Mario finds Bok's love letters to Cristina which Teresa had kept hidden from him. After angrily confronting his sister, Mario leaves to find and kill Rita. Unable to do it, he asks Rita to forgive him and ends up committing suicide in her driveway instead.

Part 2

Vittorio returns to the family tomato farm for Mario's funeral and reconnects with Rita there. She has grown to be a passionate, yet troubled young woman, much like Cristina. In his will, Mario leaves everything to Vittorio, which causes tension between him and Alfredo. Surprisingly, there are instructions for Vittorio to take care of Rita as well.

Vittorio and Rita become unnaturally close and Vittorio begins to get jealous when she flirts with other men. At the same time, Rita confides to Teresa that she has always wanted to know her father. Teresa lies that she does not know who he is. Moved by Rita's confession, Teresa gets in contact with Bok who reveals his side of the affair with Cristina. Teresa leaves abruptly when she discovers Bok had painted her after she was raped by soldiers years ago.

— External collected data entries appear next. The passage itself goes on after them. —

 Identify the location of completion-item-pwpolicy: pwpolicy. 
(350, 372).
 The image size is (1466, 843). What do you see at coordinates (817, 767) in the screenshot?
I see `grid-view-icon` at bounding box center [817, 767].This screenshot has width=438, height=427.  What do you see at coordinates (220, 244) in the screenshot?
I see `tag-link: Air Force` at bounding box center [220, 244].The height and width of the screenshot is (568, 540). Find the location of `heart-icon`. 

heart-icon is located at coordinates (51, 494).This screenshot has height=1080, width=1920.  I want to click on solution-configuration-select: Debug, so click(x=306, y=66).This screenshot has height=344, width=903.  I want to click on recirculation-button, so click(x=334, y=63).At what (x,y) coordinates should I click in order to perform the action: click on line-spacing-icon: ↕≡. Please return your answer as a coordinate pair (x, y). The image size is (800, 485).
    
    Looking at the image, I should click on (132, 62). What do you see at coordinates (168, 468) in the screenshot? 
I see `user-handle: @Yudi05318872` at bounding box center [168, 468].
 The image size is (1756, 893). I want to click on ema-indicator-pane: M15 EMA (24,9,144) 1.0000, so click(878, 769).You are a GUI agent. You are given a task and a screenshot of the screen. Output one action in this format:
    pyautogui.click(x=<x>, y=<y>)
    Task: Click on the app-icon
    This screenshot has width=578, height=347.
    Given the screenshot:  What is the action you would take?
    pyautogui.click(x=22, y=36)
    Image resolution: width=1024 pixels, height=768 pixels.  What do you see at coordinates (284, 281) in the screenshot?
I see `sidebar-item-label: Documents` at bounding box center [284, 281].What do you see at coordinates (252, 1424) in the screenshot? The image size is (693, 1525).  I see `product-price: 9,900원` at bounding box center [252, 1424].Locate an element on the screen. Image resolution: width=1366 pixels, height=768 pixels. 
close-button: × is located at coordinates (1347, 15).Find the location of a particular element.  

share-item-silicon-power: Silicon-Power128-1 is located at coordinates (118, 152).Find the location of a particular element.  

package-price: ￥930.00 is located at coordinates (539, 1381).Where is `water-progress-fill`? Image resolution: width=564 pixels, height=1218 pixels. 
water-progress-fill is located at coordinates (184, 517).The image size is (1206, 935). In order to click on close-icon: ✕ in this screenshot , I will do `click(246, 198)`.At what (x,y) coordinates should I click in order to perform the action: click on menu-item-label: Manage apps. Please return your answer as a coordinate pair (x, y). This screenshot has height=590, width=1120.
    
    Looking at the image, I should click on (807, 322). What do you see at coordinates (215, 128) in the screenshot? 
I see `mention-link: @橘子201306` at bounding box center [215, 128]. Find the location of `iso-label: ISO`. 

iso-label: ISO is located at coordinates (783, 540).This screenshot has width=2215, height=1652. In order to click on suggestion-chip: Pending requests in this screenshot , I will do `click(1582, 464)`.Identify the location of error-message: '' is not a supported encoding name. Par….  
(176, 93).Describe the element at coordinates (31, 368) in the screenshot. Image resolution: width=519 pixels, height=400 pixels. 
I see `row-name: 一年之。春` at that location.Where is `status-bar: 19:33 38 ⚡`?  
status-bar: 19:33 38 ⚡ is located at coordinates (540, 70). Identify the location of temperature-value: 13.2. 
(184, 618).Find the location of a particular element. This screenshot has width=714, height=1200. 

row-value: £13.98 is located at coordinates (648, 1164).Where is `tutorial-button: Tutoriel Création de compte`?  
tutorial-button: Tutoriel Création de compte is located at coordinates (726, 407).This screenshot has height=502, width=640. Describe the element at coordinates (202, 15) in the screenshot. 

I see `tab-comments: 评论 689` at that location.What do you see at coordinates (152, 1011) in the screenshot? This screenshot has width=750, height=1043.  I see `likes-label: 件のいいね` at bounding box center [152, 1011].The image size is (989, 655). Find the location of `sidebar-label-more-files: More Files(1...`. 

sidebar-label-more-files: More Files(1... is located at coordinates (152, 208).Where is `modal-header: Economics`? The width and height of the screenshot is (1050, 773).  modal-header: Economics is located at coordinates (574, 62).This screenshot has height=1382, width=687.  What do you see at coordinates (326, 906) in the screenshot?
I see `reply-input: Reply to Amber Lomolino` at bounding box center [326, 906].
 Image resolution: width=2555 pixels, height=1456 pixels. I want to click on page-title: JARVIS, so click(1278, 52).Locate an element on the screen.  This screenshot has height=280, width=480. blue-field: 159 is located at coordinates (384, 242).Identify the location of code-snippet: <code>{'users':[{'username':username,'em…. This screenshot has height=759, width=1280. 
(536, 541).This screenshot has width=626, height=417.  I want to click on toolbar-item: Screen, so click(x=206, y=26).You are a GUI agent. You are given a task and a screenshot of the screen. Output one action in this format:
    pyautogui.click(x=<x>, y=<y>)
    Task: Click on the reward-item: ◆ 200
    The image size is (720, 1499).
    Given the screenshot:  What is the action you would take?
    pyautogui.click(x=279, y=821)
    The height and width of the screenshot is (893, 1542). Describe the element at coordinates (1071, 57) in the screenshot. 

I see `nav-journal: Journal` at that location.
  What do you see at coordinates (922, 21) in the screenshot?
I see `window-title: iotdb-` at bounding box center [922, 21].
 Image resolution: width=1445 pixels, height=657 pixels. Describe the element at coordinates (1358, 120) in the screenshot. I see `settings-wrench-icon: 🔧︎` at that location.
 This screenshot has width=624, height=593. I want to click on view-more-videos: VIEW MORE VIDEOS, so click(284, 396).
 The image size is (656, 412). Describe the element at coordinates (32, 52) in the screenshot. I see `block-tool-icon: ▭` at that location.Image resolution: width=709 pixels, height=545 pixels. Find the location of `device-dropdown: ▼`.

Rita meets with her father, but the meeting does not go well. Upset and confused, Rita returns home and sleeps with Vittorio. This results in Vittorio having a breakdown and he is comforted by Teresa. Teresa later tells Vittorio that Rita has patched things up with Bok and will be going on a trip to Abruzzo with his family. This angers Vittorio and he accuses Teresa of having an affair with Bok after he sees the painting of her. In tears, she reveals the truth about her rape.

Vittorio follows Rita to Val di Sole and is openly hostile towards Bok. While rediscovering his old family home, he runs into a grown up Fabrizio. He grows increasingly obsessed with Rita, who brushes off their sexual encounter. At this point, Vittorio is ready to kill Bok, whom he blames for his parents' deaths. Teresa tells him to let go of the past and reveals that she is his biological mother. This also means that he and Rita are not half-siblings like they had been led to believe all of their lives. Angered, Vittorio drives away and ends up critically injured in an accident. He wakes up in the hospital and accepts Teresa as his mother.

In the epilogue, Teresa narrates that after Mario found out about her out-of-wedlock pregnancy, he and Cristina had raised Vittorio as their own. The family, including Rita, are seen eating around the dinner table. Vittorio has a son named Mario (after his late adoptive father and maternal uncle), and he has married Kate who is heavily pregnant with their second child. Vittorio and Alfredo are running the family business Innocente and Sons, as Teresa reads the story of Saint Rita to Vittorio's son.

==Cast==
- Sophia Loren as Teresa Innocente
- Fab Filippo as Vittorio Innocente
- Jessica Paré as Rita Amherst
- Sabrina Ferilli as Cristina Innocente
- Kris Kristofferson as Matthew Bok
- Nick Mancuso as Mario Innocente
- Michael A. Miranda as Alfredo Innocente
- Jennie Raymond as Kate Townsend
- Kate Trotter as Mrs. Amherst
- Stephanie Mills as Elena Amherst
- Bruce Gooch as Reverend Amherst
- Flavio Pacilli as Young Vittorio
- Joseph Marrese as Teen Vittorio
- Massimo De Santis as older Fabrizio
- Robert Dawson as Dr. Bentley, ship doctor
- Valeria Benedetti Michelangeli as unnamed ship nurse

==Reception==
The Lives of the Saints received mostly mixed reviews from critics It holds a 42% "Fresh" rating on the review aggregate website Rotten Tomatoes. The film won a DGC Craft Award for an Outstanding Achievement in Direction - Television Movie/Mini-Series.